Porto-Novo, a small sleepy town and the administrative capital of Benin, has similar problems. Talk about sanitation with anyone in that old colonial style town, and you will hear about its infamous Foun Foun Tokpota landfill. Scavengers go there to collect items that they can recycle and sell. They go through the garbage with their bare hands. Hungry animals including dogs, goats, sheep and pigs root through the trash for food, while black and white birds hover around. Meanwhile, toxic smoke billows from truck tyres that have been set on fire. The landfill’s polluted air alone is a serious health hazard.
In Parakou, the largest urban agglomeration in northern Benin, mountains of trash are left to rot in stagnant waters during the rainy season. The residents of Kabera, an impoverished neighbourhood, recently aired their grievances on a local radio station, saying the trash is causing fatal malaria in many young children and pregnant women, as well as a growing incidence of respiratory and eye diseases.

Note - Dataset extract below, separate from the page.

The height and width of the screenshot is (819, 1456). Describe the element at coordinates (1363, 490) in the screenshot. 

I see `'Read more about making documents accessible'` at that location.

Contrary to the claims made for devolution of power to local governments, decentralisation is not helping to improve local services. Local officials lack the money and technical know-how to manage the problem. Several municipal authorities, including the acting mayor of Cotonou, have said they can do little to address the challenge of garbage disposal.

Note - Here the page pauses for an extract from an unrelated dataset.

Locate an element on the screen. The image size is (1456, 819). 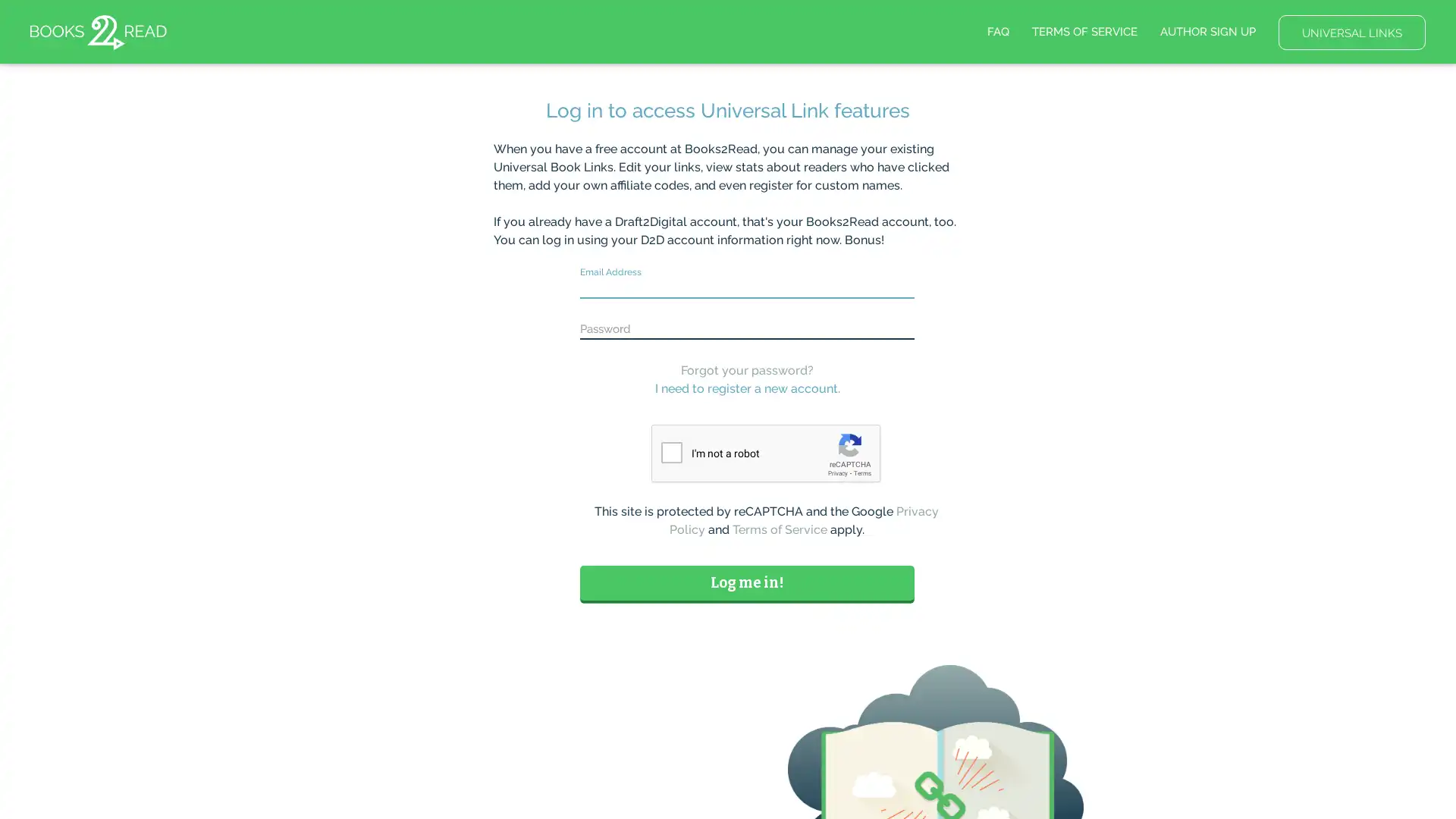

Volunteers and a few non-governmental organisations try to fill the gap, launching regular campaigns to remove plastic bags and other trash. But bad habits die hard: more trash appears on the streets only hours after they have been cleaned. Open defecation and urinating is another scourge. For many people in this impoverished country, health and sanitation appear to be low on their priority list.
Karim Okanla is a media scholar and freelance author based in Benin.